On the matter of Barack Obama and the performance of the U.S. economy, the aptest metaphor is anatine: We aren’t swimming in gold like Scrooge McDuck, and we haven’t blasted the beak off our face with a shotgun like Daffy Duck, but instead limp along like what the president is: a lame duck.
Spare me the technicalities about how President Obama isn’t officially a lame duck until after the election; we aren’t officially in recession, either, but 0.5 percent annualized growth — the most recent figure — is close enough.
How should we judge President Obama’s economic record? There are two ways to go about that: First, from the point of view of people who understand at least a little about economics; second, from the point of view of Barack Obama.
We Americans maintain a superstitious, priest-king attitude toward presidents and economies. Just as moral and religious defects in the holy chieftains of old were thought to be the source of droughts and crop failures, we take weakness in the economy to be the result of presidential flaws: He didn’t “care about people like us” enough, he followed the wrong policies, listened to the wrong people, etc. That’s mainly not true.

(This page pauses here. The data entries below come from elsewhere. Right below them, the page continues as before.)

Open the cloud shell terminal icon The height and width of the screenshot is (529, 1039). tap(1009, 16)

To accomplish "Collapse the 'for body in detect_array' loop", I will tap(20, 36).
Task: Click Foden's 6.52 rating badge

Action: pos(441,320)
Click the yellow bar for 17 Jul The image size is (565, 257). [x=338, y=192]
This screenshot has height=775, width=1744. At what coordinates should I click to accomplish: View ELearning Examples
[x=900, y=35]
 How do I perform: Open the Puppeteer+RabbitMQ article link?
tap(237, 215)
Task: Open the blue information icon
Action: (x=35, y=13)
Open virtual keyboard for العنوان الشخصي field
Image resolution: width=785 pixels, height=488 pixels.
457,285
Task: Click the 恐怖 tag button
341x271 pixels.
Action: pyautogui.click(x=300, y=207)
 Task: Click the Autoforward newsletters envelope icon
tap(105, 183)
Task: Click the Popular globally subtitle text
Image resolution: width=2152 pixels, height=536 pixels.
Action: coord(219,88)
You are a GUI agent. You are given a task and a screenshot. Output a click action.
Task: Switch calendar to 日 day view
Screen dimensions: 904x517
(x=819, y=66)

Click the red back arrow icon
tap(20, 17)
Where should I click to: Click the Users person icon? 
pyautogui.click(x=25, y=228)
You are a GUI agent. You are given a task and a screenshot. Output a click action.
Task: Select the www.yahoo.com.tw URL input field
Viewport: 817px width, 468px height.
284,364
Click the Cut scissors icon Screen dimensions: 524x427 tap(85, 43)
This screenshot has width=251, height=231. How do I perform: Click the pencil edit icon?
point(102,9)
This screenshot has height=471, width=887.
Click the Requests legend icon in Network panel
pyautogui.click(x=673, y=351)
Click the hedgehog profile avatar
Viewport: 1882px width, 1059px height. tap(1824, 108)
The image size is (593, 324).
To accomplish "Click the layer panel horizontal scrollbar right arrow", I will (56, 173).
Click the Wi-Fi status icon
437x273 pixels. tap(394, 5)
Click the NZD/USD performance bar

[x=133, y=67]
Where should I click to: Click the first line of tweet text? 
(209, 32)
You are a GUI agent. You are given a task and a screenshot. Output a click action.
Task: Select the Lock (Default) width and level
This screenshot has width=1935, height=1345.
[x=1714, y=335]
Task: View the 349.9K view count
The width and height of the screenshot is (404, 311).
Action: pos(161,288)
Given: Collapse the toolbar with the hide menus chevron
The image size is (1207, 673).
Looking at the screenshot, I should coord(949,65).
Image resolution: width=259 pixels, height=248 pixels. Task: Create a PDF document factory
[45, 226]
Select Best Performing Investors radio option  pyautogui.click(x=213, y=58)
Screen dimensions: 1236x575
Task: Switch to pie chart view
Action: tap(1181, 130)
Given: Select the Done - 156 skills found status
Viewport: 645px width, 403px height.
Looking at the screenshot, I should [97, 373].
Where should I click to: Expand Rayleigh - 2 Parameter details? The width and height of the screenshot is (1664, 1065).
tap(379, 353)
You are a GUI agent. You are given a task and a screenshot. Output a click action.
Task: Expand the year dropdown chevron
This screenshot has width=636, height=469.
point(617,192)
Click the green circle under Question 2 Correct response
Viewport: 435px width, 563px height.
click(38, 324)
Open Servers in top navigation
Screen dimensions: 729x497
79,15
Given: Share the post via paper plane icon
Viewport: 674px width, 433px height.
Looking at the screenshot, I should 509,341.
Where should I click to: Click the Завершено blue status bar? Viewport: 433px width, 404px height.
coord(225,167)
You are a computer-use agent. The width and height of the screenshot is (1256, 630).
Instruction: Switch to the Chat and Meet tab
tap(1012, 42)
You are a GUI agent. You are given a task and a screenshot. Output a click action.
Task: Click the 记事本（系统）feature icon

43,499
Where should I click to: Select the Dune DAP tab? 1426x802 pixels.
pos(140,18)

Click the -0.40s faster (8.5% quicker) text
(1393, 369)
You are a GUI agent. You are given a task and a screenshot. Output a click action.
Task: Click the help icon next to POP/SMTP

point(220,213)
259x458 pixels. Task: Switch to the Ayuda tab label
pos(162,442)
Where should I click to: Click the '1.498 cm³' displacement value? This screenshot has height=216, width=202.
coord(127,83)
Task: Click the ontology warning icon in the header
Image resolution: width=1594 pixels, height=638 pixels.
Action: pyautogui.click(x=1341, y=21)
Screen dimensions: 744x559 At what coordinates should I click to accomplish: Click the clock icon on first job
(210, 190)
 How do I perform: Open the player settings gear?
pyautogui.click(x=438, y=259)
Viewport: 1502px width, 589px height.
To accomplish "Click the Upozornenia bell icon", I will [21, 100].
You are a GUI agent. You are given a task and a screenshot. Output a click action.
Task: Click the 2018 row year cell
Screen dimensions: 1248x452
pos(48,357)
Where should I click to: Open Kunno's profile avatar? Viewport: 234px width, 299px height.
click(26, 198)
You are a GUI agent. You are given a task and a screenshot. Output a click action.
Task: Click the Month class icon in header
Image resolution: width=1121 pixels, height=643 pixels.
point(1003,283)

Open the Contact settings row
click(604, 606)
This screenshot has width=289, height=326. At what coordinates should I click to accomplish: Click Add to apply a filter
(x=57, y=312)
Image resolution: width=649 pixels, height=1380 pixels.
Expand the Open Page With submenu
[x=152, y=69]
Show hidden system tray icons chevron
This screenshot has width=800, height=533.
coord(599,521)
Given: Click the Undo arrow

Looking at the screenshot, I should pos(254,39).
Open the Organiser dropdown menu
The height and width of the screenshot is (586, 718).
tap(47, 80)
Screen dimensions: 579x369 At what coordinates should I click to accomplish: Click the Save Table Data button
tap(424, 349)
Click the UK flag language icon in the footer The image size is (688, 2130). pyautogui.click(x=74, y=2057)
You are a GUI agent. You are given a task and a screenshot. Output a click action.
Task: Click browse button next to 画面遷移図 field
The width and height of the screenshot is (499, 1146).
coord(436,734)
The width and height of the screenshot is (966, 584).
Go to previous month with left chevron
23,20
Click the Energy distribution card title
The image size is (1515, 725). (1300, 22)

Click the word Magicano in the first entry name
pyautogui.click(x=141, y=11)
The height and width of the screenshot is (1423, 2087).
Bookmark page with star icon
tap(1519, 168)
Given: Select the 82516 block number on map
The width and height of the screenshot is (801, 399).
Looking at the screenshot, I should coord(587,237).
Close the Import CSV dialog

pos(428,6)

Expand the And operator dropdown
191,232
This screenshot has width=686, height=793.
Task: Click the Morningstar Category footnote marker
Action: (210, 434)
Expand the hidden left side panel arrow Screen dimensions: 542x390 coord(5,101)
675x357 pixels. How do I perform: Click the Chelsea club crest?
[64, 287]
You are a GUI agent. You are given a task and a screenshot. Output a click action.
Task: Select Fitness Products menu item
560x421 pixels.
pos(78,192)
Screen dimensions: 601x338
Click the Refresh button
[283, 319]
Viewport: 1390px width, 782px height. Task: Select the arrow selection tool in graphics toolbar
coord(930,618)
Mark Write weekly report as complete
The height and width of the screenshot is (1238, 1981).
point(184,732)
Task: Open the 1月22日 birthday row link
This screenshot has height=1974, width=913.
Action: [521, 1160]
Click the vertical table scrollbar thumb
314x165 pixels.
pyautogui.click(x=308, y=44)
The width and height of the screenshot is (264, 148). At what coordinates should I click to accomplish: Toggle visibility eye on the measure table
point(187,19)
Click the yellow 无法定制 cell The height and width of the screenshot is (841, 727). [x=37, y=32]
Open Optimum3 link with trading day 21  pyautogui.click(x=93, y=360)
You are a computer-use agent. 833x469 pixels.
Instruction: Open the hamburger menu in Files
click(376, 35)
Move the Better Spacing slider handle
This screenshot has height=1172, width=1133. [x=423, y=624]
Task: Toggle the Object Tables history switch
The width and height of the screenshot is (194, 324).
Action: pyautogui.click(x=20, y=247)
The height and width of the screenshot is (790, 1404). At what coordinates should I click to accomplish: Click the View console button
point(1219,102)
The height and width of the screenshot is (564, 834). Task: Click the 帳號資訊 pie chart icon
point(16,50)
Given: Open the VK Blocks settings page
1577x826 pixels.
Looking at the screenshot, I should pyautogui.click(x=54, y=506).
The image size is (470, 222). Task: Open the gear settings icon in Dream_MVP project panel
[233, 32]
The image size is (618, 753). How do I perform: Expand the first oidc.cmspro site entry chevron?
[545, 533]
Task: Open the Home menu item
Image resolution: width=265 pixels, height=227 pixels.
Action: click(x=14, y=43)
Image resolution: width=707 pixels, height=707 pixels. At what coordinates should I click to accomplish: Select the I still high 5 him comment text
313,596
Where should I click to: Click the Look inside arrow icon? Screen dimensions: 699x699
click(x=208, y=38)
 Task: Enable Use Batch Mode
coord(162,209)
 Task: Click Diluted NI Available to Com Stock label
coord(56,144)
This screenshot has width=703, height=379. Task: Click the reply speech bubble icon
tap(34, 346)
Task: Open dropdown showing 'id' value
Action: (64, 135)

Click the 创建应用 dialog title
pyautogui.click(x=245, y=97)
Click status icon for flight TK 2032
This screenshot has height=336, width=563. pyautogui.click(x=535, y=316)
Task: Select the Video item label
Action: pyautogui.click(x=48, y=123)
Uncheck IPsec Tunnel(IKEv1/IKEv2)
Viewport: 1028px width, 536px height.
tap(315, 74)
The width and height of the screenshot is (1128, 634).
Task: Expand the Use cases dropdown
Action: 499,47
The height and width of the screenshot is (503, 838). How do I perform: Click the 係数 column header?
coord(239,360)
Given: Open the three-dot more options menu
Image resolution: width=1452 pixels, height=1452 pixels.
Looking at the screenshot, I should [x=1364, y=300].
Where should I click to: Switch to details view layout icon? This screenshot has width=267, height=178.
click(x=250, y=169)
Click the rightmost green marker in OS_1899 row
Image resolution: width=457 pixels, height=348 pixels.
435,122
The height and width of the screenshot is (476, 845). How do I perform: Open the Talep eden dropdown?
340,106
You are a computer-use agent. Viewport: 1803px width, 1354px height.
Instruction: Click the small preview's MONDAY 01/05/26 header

The most important factors shaping the economic performance of the United States, or that of any advanced country, isn’t policy, but events, from developments abroad to entrepreneurship and innovation at home. The 1990s didn’t boom because Bill Clinton pursued a radically different economic agenda from that of Ronald Reagan and George H. W. Bush: He ran on “time for a change” but more or less stayed the course, thanks in no small part to Newt Gingrich and the 1994 election. The 1990s boomed because the development of the personal computer and other forms of information technology, supercharged by the growth of the web, launched an extraordinary period of investment, innovation, and entrepreneurship. Bill Gates, Marc Andreessen (whose Netscape browsers brought the web to the masses), the development teams at Ericsson and Nokia, and a few million Americans who invested enthusiastically in everything marked “dot-com” had a lot more to do with the economy of the 1990s than Bill Clinton did. Likewise, the rough spots of that era (such as the Asian currency crisis) weren’t the president’s doing, either.
There is no mystical connection between presidents, GDP growth, employment, and wages.